◆ WORK ITEM: Reproduce exactly the lines below from the one containing "Task: Click the hue spectrum slider strip" through the one containing "Screen dimensions: 882x662", including both, and nothing else.

(Data excerpts)
==========

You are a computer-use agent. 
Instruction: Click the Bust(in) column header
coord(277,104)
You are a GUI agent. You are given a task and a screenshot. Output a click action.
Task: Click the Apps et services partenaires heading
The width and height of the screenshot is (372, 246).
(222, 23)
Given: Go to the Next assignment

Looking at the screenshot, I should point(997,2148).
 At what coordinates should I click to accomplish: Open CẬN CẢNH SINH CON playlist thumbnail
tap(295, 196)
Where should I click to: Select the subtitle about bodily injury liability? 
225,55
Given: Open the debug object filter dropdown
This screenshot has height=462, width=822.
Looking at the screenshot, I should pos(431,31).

==========

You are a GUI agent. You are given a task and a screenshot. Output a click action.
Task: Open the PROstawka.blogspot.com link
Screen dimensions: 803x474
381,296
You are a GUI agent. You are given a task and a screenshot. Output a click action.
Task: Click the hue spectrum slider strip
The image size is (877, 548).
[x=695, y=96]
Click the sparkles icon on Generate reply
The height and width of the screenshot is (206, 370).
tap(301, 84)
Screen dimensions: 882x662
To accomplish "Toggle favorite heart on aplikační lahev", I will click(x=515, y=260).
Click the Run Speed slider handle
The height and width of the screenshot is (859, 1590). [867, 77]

==========

◆ SOLUTION BELOW:
Task: Click the hue spectrum slider strip
The image size is (877, 548).
[x=695, y=96]
Click the sparkles icon on Generate reply
The height and width of the screenshot is (206, 370).
tap(301, 84)
Screen dimensions: 882x662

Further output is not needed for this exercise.